Moimi ramionami wstrząsnął płacz. Ręce mi drżały, kiedy po raz kolejny przekopywałam się przez papiery, podręczniki, książki. Jęknęłam z frustracji, nie mogąc go znaleźć. Przecież nie mógł tak po prostu zniknąć. Łzy spływały strumieniami po moich gorących z paniki policzkach, mocząc przód koszulki. Z gardła wyrwał mi się szloch.

– Co się stało?

Odwróciłam się na dźwięk głosu.
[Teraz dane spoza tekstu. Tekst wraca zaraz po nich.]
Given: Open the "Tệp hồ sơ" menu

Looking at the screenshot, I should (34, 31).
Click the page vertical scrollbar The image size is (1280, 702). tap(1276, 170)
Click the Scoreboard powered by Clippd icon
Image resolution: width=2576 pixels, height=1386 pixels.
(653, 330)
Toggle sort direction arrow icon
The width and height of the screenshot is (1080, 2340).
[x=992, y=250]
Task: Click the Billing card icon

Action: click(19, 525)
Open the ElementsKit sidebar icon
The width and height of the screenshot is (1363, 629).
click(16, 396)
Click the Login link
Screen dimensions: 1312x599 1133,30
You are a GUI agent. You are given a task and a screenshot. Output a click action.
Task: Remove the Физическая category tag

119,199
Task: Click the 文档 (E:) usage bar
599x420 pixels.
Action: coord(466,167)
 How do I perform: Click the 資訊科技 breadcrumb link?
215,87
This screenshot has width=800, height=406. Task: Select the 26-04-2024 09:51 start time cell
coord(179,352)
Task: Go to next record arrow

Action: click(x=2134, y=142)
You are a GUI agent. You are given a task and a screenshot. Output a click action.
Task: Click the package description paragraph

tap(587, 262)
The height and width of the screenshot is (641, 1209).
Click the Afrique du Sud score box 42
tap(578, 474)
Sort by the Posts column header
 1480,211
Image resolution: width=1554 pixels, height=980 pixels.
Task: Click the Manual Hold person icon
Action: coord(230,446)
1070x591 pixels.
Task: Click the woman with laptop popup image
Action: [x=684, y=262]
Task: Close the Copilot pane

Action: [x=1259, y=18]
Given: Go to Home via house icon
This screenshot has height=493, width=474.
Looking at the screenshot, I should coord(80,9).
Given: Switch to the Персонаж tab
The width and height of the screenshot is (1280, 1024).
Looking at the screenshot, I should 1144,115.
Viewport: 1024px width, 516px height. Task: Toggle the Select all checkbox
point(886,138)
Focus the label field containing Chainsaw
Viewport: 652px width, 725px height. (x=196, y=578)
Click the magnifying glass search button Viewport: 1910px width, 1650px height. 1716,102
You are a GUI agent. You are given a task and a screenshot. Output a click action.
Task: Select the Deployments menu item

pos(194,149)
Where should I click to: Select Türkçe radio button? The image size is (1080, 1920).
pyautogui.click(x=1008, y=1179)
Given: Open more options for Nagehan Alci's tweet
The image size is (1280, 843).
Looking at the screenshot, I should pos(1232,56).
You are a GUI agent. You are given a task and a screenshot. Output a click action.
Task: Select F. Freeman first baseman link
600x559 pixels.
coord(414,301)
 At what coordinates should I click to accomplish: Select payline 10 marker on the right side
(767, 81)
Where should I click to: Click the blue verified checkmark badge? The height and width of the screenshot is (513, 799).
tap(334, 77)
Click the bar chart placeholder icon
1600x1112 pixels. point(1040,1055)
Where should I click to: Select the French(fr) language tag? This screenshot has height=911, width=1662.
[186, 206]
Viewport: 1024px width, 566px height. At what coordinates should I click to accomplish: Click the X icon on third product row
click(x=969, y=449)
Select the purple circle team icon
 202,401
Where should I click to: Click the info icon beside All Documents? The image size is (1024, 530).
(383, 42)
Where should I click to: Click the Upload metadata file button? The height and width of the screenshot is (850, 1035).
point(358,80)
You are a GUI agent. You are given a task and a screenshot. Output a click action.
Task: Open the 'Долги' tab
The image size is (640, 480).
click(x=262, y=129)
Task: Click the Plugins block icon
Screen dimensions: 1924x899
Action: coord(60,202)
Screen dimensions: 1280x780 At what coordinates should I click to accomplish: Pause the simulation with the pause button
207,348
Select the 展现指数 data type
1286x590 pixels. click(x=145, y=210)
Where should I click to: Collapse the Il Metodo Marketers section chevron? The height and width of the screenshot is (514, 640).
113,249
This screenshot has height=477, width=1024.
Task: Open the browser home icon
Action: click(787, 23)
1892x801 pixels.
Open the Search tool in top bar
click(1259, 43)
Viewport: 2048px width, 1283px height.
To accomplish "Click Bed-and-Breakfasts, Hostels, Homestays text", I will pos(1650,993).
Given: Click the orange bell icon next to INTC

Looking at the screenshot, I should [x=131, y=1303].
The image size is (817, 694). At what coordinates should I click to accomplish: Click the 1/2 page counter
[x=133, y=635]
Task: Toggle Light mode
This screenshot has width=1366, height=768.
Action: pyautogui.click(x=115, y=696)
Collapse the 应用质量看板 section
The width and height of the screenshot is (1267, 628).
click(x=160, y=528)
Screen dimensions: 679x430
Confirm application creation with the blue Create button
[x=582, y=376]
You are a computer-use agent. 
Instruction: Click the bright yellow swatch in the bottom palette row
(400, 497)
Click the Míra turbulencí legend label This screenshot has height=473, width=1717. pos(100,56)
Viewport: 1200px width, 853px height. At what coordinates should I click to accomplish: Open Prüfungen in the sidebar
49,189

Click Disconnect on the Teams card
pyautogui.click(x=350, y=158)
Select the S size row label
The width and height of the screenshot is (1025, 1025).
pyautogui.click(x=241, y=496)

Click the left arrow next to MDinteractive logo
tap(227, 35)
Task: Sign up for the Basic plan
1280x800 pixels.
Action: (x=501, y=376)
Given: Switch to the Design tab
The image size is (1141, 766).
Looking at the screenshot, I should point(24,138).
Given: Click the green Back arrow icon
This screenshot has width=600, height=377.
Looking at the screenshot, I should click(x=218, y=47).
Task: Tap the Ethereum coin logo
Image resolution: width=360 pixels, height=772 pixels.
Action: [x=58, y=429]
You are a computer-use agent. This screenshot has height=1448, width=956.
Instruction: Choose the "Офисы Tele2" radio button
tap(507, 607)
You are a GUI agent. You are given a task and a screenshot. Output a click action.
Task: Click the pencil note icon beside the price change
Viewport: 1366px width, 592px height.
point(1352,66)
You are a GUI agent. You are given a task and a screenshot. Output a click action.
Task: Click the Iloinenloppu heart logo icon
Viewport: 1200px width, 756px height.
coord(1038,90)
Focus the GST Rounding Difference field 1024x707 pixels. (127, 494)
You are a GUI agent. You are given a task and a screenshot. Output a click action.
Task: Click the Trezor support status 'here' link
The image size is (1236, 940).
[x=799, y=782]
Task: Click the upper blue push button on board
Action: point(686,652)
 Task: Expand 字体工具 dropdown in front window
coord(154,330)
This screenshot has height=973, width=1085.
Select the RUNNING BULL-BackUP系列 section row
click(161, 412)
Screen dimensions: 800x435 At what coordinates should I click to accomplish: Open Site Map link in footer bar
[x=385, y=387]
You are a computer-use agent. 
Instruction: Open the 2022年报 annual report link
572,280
W drzwiach stał mój brat z ręką na klamce i wyrazem dezorientacji na twarzy.

– Zgubiłam długopis – wykrztusiłam. – Zniknął. Nigdzie go nie ma. Nie widzę go. Zniknął.

Spuściłam głowę i popatrzyłam na swoje drżące dłonie. Rozpłakałam się jeszcze bardziej. Brat uklęknął obok mnie i objął. Zacisnęłam ręce na jego ramieniu. Głaskał mnie głowie i plecach, szeptał coś do ucha, próbując uspokoić, pocieszyć. Nie rozumiałam nic z tego, co do mnie mówił.

Nie wiedziałam, ile minęło, ale w końcu zaczęłam się uspokajać. Łzy przestały wyciskać się z oczu, ramiona nie drżały, a oddech się uspokoił. Odsunęłam się od Dasha i wytarłam policzki wierzchem dłoni.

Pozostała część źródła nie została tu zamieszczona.